Nos termos da Lei Complementar nº 87 de 1996, ressalvados os casos previstos na própria Lei ou na legislação estadual, em regra, ocorrendo a circulação de mercadorias, independentemente de haver finalidade econômica ou não, haverá a incidência do ICMS (Imposto sobre Operações Relativas à Circulação de Mercadorias e sobre Prestações de Serviços de Transporte Interestadual e Intermunicipal e de Comunicação).
Quando dada empresa, por exemplo, efetua a doação de mercadorias a outra empresa ou mesmo a entidade sem fins lucrativos o ICMS somente não incidirá se houver respaldo normativo para tanto, devendo os estabelecimentos fornecedor e recebedor verificarem as disposições vigentes para o caso concreto, particularmente acerca dos reflexos entre contribuintes regulares do imposto.
Caberá também aos estabelecimentos envolvidos o atendimento às demais obrigações acessórias, como a informação desta operação de saída ou, conforme o caso, de entrada de mercadoria por doação na escrituração - digital ou não - a que estiverem sujeitos.
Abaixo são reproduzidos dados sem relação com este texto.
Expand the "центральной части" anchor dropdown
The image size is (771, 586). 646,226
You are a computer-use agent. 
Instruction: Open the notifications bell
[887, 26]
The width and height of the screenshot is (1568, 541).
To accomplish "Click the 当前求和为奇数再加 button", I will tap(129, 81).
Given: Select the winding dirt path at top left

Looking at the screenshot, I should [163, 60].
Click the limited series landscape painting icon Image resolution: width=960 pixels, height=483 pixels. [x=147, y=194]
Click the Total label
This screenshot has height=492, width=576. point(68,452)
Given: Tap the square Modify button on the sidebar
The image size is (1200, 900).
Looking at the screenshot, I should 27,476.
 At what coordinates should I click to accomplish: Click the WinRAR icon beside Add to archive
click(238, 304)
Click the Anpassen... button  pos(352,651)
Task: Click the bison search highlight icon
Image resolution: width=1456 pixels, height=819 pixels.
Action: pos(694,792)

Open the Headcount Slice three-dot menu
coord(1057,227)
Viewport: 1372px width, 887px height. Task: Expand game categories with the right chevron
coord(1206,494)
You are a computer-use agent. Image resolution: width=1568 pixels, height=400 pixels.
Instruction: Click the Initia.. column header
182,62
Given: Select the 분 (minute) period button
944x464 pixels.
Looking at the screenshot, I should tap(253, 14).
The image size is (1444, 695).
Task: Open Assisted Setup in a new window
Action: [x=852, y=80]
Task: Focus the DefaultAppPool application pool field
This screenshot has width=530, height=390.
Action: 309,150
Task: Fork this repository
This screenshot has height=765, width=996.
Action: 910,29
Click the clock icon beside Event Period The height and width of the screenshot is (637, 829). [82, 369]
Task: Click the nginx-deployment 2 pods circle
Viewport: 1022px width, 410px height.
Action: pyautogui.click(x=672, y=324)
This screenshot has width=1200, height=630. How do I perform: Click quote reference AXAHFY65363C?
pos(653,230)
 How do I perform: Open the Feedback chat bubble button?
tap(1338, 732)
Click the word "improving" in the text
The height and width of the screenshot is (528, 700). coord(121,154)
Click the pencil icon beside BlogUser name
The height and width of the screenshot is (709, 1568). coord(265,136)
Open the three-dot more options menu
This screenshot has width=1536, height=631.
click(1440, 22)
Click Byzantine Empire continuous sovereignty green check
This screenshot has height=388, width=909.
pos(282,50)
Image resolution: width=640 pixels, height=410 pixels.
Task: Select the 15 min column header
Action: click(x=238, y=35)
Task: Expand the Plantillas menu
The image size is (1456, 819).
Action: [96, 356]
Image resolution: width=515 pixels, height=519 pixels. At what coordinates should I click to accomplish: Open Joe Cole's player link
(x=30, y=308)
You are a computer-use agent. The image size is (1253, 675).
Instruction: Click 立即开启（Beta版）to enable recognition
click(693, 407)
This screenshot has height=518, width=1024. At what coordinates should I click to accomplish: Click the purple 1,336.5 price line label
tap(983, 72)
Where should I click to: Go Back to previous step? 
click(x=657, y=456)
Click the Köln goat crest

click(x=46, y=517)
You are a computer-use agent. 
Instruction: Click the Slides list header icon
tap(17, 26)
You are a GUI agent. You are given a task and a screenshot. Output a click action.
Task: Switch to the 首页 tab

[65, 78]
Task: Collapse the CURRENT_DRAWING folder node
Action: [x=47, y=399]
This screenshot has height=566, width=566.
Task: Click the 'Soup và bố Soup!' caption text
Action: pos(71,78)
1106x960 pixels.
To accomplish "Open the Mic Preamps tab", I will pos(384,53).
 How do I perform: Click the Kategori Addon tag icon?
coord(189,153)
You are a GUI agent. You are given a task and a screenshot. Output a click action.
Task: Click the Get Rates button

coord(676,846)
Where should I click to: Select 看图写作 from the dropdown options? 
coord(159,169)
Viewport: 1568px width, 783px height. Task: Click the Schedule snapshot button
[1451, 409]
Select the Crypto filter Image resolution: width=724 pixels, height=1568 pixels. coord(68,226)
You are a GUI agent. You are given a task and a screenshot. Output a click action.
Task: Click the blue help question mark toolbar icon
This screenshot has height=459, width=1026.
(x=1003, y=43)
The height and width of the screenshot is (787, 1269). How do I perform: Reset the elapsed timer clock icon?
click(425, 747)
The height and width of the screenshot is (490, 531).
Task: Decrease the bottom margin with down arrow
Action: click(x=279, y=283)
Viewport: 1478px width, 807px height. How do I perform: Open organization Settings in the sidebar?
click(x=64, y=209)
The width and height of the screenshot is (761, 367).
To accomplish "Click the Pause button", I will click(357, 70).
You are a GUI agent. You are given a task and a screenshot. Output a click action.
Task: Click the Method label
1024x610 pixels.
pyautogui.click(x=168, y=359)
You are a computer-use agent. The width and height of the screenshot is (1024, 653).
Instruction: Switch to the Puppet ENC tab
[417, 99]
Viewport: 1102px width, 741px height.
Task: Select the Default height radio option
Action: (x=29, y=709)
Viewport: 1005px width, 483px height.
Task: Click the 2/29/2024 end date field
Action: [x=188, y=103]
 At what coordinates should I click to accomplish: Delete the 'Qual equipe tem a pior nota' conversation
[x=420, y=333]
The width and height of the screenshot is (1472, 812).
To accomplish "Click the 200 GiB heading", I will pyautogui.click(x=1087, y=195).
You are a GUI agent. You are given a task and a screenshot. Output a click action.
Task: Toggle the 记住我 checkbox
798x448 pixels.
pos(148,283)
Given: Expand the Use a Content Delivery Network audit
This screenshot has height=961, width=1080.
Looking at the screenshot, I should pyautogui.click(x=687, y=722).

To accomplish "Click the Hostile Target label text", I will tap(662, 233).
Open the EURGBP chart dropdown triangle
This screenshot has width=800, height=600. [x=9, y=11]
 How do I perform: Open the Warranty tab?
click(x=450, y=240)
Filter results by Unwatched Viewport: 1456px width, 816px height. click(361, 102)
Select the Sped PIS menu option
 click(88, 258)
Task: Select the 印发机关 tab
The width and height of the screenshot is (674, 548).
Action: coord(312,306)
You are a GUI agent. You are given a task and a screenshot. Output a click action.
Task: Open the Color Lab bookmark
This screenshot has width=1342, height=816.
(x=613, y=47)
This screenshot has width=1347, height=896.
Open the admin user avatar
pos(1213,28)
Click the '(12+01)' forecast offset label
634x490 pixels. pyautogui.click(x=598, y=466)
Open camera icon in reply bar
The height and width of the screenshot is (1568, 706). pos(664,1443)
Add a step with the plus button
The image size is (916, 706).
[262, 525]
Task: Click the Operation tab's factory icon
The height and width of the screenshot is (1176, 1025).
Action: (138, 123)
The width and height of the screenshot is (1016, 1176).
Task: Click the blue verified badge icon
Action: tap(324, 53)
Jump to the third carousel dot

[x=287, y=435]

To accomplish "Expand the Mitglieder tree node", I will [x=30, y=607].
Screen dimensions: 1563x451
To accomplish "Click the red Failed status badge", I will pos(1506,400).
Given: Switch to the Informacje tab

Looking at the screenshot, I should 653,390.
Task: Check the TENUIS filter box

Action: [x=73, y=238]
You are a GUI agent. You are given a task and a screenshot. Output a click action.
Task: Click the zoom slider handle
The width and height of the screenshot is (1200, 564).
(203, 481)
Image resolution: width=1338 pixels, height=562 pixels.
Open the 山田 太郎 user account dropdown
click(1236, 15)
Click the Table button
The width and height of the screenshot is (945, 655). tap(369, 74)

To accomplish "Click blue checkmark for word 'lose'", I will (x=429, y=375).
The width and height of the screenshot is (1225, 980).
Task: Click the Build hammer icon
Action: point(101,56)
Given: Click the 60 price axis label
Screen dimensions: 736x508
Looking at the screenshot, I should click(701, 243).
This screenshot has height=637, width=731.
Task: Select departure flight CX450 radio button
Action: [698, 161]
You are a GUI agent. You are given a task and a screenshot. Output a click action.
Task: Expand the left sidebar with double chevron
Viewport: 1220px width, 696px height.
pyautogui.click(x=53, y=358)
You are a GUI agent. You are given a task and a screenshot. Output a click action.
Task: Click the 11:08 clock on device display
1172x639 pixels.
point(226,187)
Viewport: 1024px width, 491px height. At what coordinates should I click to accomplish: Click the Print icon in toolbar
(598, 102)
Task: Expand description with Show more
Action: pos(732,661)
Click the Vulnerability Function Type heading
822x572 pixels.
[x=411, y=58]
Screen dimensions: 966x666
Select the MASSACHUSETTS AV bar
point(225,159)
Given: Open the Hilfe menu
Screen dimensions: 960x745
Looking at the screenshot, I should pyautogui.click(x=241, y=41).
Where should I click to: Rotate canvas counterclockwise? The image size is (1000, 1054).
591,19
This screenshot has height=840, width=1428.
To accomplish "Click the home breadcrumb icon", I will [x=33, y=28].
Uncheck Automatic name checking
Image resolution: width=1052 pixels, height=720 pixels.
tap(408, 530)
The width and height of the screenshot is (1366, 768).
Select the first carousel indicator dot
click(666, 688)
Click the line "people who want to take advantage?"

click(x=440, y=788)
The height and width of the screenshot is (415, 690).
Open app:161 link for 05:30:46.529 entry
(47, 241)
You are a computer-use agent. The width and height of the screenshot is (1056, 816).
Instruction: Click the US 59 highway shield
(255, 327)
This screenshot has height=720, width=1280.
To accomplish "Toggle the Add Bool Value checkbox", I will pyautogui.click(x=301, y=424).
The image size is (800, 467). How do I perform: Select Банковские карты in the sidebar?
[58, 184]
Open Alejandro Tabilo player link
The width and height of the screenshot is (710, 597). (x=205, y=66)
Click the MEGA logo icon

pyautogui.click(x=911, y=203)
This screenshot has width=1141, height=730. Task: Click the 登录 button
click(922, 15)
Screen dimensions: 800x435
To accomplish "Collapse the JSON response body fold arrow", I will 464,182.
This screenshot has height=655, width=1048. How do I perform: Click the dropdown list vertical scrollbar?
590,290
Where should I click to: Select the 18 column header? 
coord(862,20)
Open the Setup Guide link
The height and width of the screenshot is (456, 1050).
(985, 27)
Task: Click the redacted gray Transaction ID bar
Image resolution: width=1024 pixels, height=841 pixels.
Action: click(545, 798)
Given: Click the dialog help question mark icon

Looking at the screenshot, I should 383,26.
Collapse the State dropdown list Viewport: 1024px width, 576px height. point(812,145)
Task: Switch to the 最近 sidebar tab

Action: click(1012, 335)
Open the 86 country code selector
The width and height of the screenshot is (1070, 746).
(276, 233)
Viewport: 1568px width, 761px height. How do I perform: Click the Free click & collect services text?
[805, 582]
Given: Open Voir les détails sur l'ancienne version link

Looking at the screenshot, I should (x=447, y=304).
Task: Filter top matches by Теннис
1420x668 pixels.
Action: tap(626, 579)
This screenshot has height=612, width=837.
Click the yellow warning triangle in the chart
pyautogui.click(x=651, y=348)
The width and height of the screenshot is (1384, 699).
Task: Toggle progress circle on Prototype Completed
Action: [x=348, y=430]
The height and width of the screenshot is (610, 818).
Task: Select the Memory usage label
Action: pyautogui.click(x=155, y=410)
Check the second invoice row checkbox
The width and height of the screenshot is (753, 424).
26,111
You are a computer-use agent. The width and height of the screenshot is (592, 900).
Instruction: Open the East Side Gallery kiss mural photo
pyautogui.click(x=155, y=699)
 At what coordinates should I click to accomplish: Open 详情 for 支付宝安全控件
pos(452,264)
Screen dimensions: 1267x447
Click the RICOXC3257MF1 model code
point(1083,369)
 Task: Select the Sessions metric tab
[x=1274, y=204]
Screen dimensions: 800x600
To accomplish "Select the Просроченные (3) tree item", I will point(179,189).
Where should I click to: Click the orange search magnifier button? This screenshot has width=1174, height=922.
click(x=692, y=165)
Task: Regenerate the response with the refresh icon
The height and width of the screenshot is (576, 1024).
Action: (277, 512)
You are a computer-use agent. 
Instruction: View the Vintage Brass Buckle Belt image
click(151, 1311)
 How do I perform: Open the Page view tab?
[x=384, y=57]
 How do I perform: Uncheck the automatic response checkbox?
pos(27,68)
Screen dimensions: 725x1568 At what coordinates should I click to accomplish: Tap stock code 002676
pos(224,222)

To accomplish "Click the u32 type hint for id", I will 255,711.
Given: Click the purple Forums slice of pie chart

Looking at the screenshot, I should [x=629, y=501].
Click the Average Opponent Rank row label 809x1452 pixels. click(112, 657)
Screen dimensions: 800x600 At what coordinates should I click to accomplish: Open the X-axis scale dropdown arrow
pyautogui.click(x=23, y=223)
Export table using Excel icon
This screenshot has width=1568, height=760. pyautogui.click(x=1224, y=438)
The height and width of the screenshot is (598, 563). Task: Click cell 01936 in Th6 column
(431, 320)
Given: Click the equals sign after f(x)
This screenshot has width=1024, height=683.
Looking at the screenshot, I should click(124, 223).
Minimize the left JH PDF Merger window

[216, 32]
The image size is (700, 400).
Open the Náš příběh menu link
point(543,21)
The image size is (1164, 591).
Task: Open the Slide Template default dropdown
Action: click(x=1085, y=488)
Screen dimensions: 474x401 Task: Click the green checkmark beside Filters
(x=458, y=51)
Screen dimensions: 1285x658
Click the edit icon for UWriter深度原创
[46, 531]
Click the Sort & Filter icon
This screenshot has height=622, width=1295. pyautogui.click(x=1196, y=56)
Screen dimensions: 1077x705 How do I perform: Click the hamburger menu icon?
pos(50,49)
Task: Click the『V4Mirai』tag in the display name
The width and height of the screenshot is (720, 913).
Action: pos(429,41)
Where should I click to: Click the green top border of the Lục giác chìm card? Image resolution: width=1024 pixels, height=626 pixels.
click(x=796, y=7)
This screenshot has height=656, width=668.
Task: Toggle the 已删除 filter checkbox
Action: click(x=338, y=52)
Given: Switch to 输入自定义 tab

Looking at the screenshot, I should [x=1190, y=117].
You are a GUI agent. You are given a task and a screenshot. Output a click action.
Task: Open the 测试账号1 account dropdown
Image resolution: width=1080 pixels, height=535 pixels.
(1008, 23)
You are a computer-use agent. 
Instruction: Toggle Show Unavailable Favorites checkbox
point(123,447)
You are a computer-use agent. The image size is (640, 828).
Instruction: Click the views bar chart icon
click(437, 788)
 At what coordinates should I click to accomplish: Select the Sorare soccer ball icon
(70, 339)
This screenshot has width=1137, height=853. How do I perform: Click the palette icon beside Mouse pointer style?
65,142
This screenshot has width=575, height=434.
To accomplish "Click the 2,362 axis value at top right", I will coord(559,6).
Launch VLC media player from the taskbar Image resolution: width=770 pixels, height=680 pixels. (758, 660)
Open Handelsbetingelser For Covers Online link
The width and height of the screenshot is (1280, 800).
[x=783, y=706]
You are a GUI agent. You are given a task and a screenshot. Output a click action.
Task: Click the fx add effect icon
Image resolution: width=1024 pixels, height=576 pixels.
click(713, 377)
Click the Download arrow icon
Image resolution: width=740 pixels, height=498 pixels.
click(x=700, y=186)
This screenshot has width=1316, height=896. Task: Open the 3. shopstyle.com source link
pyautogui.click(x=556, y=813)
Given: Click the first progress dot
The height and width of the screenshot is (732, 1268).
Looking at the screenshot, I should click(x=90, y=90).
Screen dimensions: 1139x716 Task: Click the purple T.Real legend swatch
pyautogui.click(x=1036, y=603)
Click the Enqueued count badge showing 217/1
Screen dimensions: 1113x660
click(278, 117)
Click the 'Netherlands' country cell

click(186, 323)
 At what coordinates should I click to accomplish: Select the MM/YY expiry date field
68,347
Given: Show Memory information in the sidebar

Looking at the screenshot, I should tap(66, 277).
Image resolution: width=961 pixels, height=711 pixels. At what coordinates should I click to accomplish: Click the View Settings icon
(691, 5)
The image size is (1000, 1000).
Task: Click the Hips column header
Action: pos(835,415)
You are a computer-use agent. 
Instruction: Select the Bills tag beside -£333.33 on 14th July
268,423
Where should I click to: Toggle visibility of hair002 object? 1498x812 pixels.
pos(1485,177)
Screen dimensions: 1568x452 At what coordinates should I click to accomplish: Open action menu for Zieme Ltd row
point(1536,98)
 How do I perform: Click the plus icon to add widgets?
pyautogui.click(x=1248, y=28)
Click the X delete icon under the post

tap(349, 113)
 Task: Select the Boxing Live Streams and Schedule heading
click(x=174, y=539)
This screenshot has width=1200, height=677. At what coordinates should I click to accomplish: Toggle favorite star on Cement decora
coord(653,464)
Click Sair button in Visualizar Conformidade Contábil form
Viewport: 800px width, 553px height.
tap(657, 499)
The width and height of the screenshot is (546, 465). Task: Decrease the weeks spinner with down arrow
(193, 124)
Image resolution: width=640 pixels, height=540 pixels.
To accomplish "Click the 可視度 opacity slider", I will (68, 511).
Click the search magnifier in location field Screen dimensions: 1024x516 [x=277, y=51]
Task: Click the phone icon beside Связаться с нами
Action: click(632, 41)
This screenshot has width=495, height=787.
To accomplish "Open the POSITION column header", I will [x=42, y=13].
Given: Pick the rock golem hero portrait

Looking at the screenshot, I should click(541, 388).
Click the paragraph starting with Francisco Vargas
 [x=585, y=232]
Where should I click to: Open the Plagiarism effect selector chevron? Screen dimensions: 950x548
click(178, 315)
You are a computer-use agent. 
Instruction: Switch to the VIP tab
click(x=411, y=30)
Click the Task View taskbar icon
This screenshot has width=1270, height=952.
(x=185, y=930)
É preciso ainda que se fique atento às transações subsequentes, pois para que haja o direito ao crédito do ICMS é necessário que a operação de saída seja alcançada pela tributação, funcionando de forma análoga o critério em relação às contribuições sociais.
Contudo devemos considerar que como a operação de doação de mercadorias não se confunde com faturamento, visto não se tratar de venda, propriamente dita, o estabelecimento doador somente poderá manter os créditos autorizados pela legislação envolvida, porque nessas situações o normal seria o estorno respectivo.
Já do lado do estabelecimento recebedor o cuidado diz respeito, em especial, às operações subsequentes tributadas de forma regular, como ocorre nas vendas. Visto que usualmente não há impedimentos a que dada mercadoria recebida por doação seja comercializada, não dispondo a Lei de forma contrária, os impostos e contribuições incidirão normalmente.